Some further aspects should also be respected in design:

  1. Is the data of a special category? That means for example data concerning health, from children or with political opinions of a person? Therefore the purpose must match one of the given exceptions from Article 9 (2) or get an explicit consent. It then must be taken care of further constraints and obligations (in following articles).
  2. Who is the controller of the processing? Her/he will be responsible for the processing and must be well informed about it. The controller will also be stated on any document handed to authorities and data subjects.
  3. Will your processing require a Data Protection Impact Assessment (Article 35)? If it cannot be avoided, this puts a lot more research, testing and documentation into your process.
Flowchart for actions regarding GDPR compliance. © 2018, GESTALT Robotics

So far, what did we learn out of this? The GDPR is not forbidding the use of modern technology at your production site and robots with modern technology. It just forces you to define its purpose and use your technology only that if humans are part of your process. This prevents data of being misused and guarantees that companies treat the privacy respectfully.

In part 2 we will get more into detail with a factory scenario and two particular collaborative use-cases. It might help you to analyse your own process and find the legal requirements for it.
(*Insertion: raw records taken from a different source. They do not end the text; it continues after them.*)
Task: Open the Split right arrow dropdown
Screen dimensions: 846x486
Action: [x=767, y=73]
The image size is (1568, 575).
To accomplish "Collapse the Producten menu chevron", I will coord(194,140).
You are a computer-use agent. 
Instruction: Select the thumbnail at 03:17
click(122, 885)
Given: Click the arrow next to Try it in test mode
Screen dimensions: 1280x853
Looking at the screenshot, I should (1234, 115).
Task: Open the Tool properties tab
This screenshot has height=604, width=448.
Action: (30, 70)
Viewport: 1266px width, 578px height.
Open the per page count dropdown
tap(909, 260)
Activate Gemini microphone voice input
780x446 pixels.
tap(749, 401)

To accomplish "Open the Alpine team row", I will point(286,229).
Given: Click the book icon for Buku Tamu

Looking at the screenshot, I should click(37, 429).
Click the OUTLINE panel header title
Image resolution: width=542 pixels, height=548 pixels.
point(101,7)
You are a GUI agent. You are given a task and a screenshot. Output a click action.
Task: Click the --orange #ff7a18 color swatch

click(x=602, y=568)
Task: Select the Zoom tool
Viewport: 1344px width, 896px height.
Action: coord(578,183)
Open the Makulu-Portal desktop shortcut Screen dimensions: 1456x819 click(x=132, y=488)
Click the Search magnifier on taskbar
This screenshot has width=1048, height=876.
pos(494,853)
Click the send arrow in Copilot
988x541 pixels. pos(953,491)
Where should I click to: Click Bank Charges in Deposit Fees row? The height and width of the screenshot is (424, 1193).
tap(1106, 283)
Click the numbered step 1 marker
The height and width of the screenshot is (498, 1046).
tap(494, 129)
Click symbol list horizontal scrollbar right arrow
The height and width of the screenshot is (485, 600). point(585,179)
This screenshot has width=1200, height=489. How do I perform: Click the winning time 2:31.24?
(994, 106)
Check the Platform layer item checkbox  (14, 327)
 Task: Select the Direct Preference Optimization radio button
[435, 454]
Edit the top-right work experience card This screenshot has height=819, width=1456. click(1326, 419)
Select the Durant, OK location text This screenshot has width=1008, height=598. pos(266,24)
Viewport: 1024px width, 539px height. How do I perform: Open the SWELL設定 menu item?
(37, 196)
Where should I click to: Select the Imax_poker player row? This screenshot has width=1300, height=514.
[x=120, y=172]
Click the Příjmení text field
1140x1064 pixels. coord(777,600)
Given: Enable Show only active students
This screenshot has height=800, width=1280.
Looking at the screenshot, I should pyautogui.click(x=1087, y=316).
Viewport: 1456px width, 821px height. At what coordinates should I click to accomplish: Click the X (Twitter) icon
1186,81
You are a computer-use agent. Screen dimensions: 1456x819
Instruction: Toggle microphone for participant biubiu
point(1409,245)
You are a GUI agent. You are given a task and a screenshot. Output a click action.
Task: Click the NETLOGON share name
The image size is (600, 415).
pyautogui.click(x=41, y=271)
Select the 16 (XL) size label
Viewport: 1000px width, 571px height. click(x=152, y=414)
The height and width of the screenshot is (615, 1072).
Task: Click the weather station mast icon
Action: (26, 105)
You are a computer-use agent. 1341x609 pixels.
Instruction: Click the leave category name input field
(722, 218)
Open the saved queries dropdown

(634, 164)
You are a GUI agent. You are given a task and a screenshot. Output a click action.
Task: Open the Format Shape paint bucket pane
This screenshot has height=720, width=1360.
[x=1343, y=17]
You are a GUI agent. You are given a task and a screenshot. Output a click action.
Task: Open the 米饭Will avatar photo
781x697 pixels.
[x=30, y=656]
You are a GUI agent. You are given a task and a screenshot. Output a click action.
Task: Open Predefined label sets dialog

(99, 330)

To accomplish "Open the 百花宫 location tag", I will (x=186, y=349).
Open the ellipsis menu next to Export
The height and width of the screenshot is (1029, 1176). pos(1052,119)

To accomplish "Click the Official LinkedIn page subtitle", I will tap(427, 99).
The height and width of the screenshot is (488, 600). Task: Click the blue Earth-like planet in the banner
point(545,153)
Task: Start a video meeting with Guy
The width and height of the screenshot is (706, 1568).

Disclaimer and Acknowledgement

The presented statements and analysis towards the GDPR was made on basis of the legal text and further literature research as well as simplifying assumptions. Some precise interpretation will only be found in court unfortunately. In addition, it should be noted that the authors
do not have any legal education and therefore this is not a legal advice and there are no claims to made. For a productive implementation of similar scenarios, we recommend to consult legal advice.

This article is based on the scientific paper from Tom Kittmann, Jens Lambrecht and Christian Horn: A privacy-aware distributed software architecture for automation services in compliance with GDPR. It was published in the context of the IEEE ETFA 2018 (International Conference on Emerging Technologies and Factory Automation).